Dernekleşme Öyküleri

Dernekler, ilgili mevzuata göre spesifik amaçları ve işlevleri olan kurumlar olarak bilinir ve bu yönüyle çok değişik toplumsal kesimlerin görünür hale gelmelerini sağlarlar. Kuruluş amaçları ve tüzükleri hem bu görünürlüğün hem de faaliyetlerinin sınırlarını belirler. Yasal çerçevede tanımlanmış olmaları nedeniyle genellikle bu sınırların dışına çıkamazlar ve bunu yaptıkları takdirde çeşitli müeyyidelerle karşılaşırlar.

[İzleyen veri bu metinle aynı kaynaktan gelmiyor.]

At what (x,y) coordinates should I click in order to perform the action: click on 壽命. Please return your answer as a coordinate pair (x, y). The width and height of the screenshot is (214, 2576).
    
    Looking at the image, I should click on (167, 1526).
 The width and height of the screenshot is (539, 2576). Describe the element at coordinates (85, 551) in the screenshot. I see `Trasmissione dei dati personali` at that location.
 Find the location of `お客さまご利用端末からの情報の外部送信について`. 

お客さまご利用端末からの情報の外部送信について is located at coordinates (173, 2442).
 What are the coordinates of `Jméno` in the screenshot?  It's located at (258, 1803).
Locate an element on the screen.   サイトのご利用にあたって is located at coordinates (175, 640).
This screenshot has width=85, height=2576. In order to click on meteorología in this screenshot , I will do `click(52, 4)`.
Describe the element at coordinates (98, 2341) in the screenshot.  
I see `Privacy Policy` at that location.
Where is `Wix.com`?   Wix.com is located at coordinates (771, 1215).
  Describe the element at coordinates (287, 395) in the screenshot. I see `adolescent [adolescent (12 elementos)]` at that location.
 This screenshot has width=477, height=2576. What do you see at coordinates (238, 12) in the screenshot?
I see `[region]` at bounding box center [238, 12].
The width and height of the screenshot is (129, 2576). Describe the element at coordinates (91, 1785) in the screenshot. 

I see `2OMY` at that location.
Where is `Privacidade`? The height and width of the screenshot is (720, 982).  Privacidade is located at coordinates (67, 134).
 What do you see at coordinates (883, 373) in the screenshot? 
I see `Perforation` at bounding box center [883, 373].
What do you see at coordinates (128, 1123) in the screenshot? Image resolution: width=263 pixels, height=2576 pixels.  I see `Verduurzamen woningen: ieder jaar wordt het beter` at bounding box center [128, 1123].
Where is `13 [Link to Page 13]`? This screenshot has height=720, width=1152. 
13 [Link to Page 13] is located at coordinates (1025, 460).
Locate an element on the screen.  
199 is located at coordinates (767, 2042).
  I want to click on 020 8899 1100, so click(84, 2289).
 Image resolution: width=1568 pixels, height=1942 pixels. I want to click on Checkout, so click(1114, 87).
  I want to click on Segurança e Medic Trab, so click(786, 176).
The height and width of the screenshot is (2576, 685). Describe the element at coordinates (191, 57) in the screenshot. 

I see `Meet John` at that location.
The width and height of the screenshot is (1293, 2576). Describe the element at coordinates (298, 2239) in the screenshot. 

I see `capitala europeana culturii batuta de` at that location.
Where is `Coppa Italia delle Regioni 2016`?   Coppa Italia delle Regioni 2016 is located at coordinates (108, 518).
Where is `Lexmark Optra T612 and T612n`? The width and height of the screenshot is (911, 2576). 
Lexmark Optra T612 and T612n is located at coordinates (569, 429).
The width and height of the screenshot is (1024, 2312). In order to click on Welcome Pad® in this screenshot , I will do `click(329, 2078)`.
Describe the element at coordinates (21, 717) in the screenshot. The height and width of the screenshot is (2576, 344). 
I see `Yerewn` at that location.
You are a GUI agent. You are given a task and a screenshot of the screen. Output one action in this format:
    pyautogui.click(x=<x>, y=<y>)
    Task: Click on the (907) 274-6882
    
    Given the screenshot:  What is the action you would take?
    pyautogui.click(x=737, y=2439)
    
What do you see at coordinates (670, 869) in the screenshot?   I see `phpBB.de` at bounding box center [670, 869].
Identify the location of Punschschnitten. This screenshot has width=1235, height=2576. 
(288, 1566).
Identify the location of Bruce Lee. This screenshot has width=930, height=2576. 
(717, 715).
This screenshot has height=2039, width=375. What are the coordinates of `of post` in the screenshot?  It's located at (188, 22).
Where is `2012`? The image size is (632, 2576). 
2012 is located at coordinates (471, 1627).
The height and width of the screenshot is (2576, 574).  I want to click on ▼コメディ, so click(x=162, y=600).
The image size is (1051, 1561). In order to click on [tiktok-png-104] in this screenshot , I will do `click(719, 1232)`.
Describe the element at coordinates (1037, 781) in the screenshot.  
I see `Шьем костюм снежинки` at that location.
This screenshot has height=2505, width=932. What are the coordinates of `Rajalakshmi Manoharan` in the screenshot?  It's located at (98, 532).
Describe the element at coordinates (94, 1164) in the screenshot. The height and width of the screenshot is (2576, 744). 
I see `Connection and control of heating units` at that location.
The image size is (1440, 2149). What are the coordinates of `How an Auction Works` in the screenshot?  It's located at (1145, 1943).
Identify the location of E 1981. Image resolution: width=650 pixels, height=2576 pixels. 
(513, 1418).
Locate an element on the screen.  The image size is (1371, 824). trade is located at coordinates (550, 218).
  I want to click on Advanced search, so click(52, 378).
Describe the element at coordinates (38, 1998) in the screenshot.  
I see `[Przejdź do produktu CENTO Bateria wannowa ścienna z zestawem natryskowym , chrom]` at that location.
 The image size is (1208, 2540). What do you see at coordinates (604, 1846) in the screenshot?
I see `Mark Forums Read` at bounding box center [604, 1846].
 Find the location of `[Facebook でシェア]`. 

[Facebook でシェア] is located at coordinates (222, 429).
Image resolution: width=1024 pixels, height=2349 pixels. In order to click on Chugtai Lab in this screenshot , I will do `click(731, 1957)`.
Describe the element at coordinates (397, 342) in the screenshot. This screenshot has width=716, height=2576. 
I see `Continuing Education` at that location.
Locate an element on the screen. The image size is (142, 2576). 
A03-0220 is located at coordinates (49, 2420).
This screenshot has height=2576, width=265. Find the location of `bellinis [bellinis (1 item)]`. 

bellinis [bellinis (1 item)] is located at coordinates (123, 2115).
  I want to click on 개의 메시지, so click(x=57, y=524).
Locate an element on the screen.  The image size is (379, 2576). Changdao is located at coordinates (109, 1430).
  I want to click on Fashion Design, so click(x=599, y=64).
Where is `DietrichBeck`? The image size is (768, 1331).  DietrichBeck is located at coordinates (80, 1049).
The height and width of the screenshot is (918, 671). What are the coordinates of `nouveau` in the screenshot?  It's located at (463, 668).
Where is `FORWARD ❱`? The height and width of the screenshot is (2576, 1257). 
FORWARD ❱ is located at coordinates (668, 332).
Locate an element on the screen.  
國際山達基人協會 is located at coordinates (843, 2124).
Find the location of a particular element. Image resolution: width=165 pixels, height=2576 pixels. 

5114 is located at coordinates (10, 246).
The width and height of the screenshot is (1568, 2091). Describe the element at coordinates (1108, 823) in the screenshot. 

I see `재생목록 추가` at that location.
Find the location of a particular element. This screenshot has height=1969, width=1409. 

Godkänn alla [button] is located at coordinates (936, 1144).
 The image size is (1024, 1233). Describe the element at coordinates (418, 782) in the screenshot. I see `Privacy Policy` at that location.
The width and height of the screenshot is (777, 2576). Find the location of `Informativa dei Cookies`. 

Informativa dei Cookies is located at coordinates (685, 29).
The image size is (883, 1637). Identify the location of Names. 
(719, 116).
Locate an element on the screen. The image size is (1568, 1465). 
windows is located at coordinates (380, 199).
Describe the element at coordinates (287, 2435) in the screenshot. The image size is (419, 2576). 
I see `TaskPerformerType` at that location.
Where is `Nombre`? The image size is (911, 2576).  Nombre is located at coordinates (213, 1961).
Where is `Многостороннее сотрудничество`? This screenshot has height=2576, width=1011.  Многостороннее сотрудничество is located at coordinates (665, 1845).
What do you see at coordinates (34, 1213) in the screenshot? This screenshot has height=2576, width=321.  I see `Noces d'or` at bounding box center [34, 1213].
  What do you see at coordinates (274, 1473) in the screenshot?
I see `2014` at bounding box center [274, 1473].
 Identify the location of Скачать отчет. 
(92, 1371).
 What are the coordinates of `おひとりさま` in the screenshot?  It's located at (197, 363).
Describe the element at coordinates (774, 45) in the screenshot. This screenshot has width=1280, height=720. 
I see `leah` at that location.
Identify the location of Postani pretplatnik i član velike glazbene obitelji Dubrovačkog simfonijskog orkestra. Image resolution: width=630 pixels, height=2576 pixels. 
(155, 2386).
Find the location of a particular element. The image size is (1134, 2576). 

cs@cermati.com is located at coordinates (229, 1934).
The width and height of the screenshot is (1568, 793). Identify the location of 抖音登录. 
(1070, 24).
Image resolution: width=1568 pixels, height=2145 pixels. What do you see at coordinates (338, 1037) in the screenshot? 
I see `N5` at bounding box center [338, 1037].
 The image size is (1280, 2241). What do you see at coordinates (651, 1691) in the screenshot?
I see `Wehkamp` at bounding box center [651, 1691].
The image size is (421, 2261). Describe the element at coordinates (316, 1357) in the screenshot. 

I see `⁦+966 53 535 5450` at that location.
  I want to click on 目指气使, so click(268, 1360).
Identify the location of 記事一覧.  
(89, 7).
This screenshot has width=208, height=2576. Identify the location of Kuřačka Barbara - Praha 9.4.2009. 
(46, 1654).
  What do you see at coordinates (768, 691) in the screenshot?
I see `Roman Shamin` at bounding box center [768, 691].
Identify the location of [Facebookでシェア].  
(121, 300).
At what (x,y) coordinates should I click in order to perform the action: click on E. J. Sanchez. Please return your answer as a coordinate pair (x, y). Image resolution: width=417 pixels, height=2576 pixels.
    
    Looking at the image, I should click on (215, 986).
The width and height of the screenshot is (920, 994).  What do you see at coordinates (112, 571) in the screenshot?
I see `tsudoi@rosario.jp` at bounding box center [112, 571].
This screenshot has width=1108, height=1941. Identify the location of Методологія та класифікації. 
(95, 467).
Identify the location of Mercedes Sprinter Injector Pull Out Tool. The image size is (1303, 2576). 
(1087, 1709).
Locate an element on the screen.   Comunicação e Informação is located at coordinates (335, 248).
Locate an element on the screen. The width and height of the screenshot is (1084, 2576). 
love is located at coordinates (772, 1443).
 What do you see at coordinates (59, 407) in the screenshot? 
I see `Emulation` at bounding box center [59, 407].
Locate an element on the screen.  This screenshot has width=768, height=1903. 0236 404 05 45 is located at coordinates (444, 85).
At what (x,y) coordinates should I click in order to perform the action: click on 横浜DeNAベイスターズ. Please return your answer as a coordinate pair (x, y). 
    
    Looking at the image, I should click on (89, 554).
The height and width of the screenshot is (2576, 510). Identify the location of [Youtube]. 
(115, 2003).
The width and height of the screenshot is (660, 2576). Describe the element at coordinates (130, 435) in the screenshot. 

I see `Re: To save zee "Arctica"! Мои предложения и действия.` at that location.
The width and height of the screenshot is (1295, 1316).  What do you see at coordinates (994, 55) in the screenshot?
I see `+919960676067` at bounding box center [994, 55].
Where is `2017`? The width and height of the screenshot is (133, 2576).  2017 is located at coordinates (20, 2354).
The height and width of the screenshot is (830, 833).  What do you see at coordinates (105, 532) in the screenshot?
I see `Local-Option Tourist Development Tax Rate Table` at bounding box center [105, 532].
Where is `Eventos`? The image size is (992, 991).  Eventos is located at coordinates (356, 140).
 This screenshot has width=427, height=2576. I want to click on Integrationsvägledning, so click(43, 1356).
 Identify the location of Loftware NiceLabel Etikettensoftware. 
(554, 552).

Fakat 1970’li yılların dernekleri formel olarak böyle olmakla birlikte fiili olarak bu sınırların çok ötesinde kurumlar olarak işliyorlardı. Dönemin politik iklimi, kitleler içinde taraftar bulma ve örgütlenme için derneklerin son derece önemli araçlardan biri olmasını sağlamıştı. Hangi isim ve amaçla kurulmuş olurlarsa olsunlar hızla sözkonusu politik iklimin bir parçası haline geliyorlardı. Bu yüzden dernekleri olmayan bir siyasal hareket düşünülemezdi. Hatta her siyasal hareketin öncelikli işlerinden birisi ulaşılabilen her yerde birer dernek kurmaktı. Sonrası adeta kendiliğinden akıyordu. Dernekler seminerlerin, duvarlara yazı yazmanın, korsan gösterilerin, yürüyüşlerin ve mitinglerin örgütlendiği mekânlar haline geliyorlardı.